◆ **What to produce**
Only the lines from the one containing "At what coordinates" through the last line of the material should be copied, exactly as written and without pictures.
┄┄┄┄┄┄┄┄┄┄┄┄┄┄┄┄┄┄┄┄
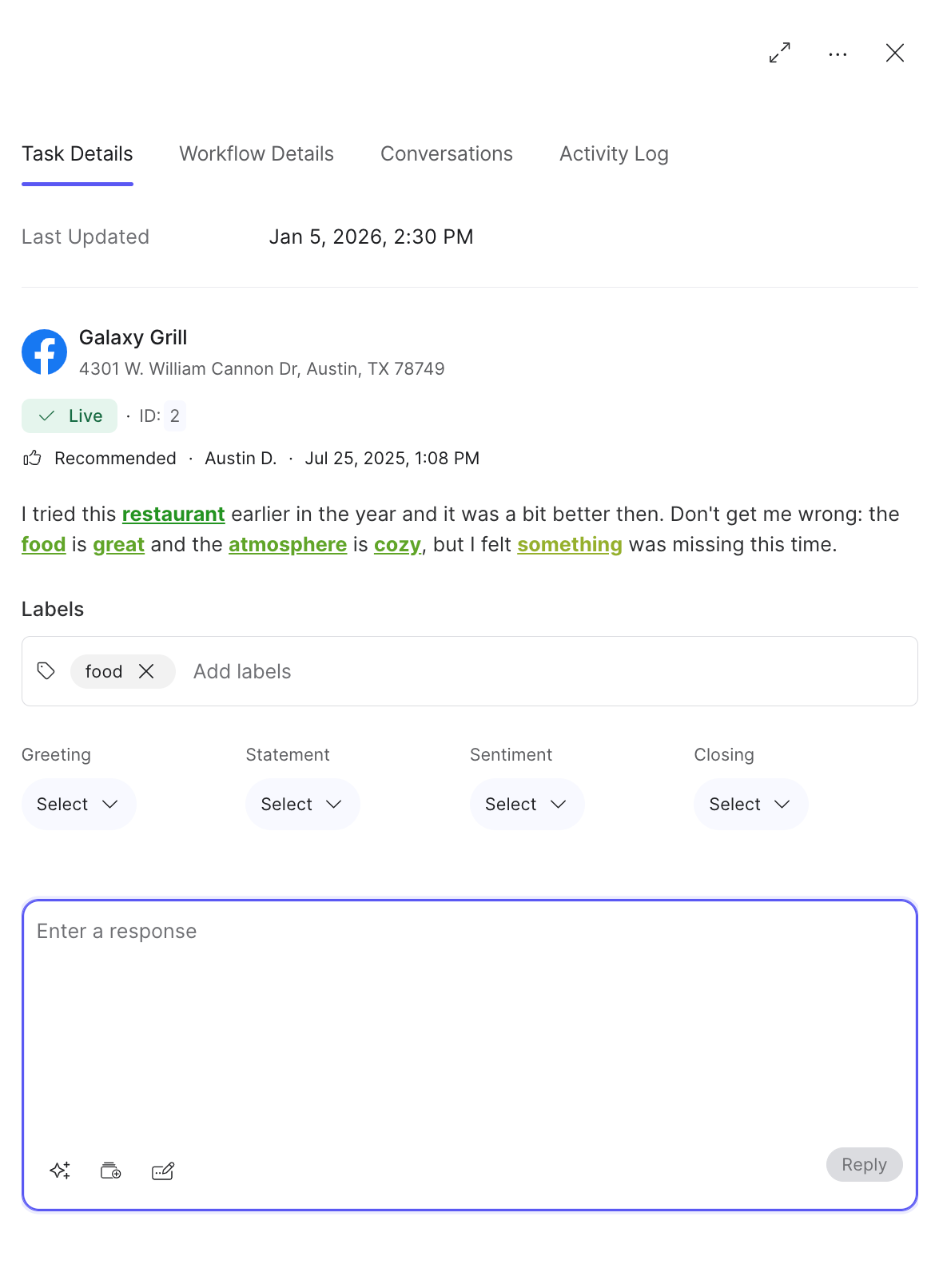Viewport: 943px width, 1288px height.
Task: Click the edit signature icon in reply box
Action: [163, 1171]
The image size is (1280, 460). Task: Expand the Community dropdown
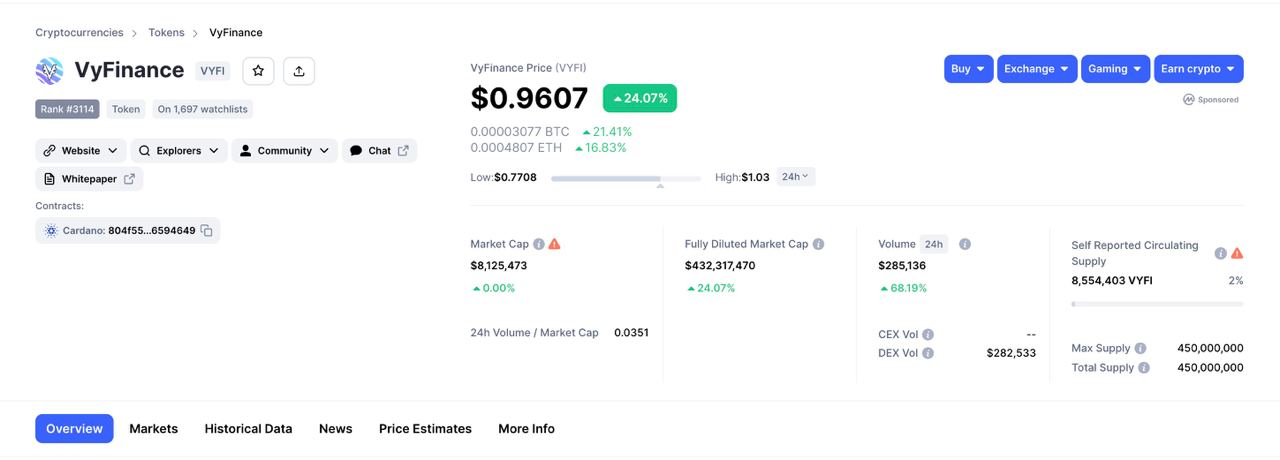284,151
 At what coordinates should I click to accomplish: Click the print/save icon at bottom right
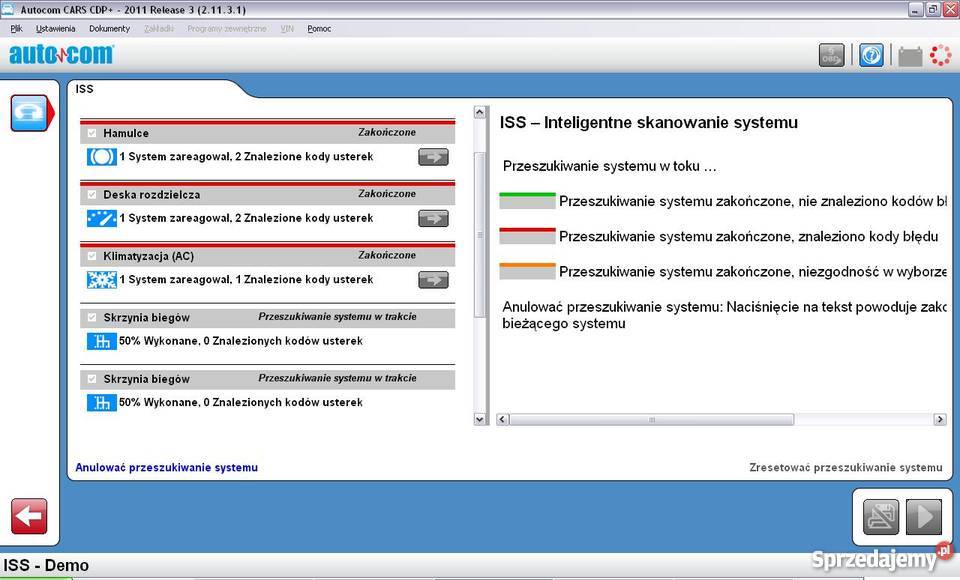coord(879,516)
┄┄┄┄┄┄┄┄┄┄┄┄┄┄┄┄┄┄┄┄
◆ **Response to this task**
 At what coordinates should I click to accomplish: Click the print/save icon at bottom right
coord(879,516)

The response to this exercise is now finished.